Limitations and future directions
This study’s retrospective, multicenter design and its two-form data collection approach (form A for the gastroenterology cohort to estimate prevalence and aggregate features, and form B for complete-case HCC analyses) revealed substantial data incompleteness and regional heterogeneity, which limit generalizability and precision. Not all HCC-confirmed cases had complete, provenance-traceable records suitable for in-depth or time-to-event analyses, leading to potential selection bias and constrained interpretation of risk factors and outcomes. The reliance on aggregated counts to model survival further limits inference about instantaneous hazards. The observed discrepancies across regions (prevalence and staging) underscore inconsistent diagnostic pathways, access to imaging and therapies, and variations in referral patterns. These limitations highlight the need for prospective, population-based investigations with standardized data capture, time-to-event recording, and robust linkage to treatment and palliative-care services. Strengthening nationwide diagnostic capacity, implementing systematic screening protocols, expanding access to therapies, and reinforcing hepatitis B vaccination and liver-health programs are essential to improve early detection, reduce late-stage presentation, and enhance survival outcomes in Nigeria and comparable settings.
CONCLUSION
Overall, the Nigerian data reflect a high burden of advanced HCC, predominantly driven by HBV infection, compounded by significant regional disparities, late-stage presentation, and limited access to treatment. These patterns align with broader trends across West Africa and sub-Saharan Africa but starkly contrast with the more favorable outcomes achievable in high-income countries. Addressing these gaps requires an integrated approach involving public health policies, improved healthcare infrastructure, community-level interventions, and expanded screening programs. A major challenge remains the persistent issue of incomplete follow-up, which creates a substantial knowledge gap that hampers accurate evaluation of long-term outcomes and impedes the development of tailored intervention strategies.

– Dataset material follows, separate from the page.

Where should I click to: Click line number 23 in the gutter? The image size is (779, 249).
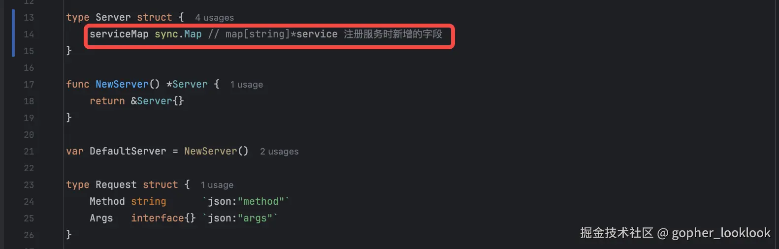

Systemic weaknesses, such as the absence of centralized data registries and fragile clinical follow-up pathways, must be addressed. Strengthening healthcare systems by establishing reliable patient tracking, expanding early detection initiatives, and improving access to diagnostics and therapeutics are imperative for enhancing early diagnosis, treatment success, and survival rates. These improvements are essential not only for individual patient care but also for providing policymakers with accurate data to inform evidence-based decisions. In conclusion, this study underscores the complex clinical realities of HCC in Nigeria and highlights the critical need to bolster health system capabilities in resource-constrained settings. Bridging these gaps requires sustained investments, regional collaborations, and concerted efforts to improve data collection, early detection, and access to treatment. Such comprehensive strategies are vital for reducing liver cancer mortality and aligning with global health goals, especially as the disease burden continues to rise across Africa[67,80]. Ensuring that advancements in HCC management benefit populations across Nigeria and the wider continent calls for a cohesive, multidisciplinary approach that addresses both clinical and systemic challenges.
ACKNOWLEDGEMENTS
We would like to appreciate Mr. Suleman Dahiru, a bio-statistician with the Federal Teaching Hospital, Katsina.